As for the morality of abortion itself, Pryor's view is identical to that of the Roman Catholic Church, a not insignificant religious sect. Pryor's view is also shared by hundreds of millions of orthodox Jews, Christians and Muslims worldwide.

Pryor's position may not be the majority view at Schumer's Upper West Side fund-raising parties. But it is neither extreme nor eccentric.

There are two grounds on which one's views on personal moral issues such as abortion should disqualify a candidate for judicial office: if they are indeed extreme or eccentric, or if these personal beliefs distort the candidate's judicial actions and compromise his fidelity to the Constitution and the rule of law.
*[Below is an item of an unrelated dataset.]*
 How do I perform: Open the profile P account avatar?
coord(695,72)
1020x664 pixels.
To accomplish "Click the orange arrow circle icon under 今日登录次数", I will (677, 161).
Pryor's views on abortion meet neither of these criteria. In fact, one of Pryor's former law partners, Larry Childs, points out that when Alabama passed a law banning partial-birth abortion in 1997, Pryor, as attorney general, instructed local district attorneys to narrowly interpret the law in order to conform with Supreme Court rulings -- a position that drew the ire of pro-life groups.

Senate Democrats are opposing Pryor for the content of his beliefs about abortion, a political sin made doubly abominable in the view of Schumer because they are so sincerely and deeply held.

Is Schumer therefore anti-Christian or anti-Catholic? No. But the net effect of Schumer's "deeply held views" litmus test, now slavishly followed by his fellow Senate Democrats, is to disqualify from the bench anyone whose personal views of abortion coincide with those of traditional Christianity, Judaism and Islam.

This test is not a religious test. It's an ideological test -- that has the obvious effect of excluding from the bench tens of millions of believers who suffer from "very, very deeply held views."

The Schumer test is thus not a violation of the Article Six prohibition against religious tests for office. It is simply a clever way to get to the same result.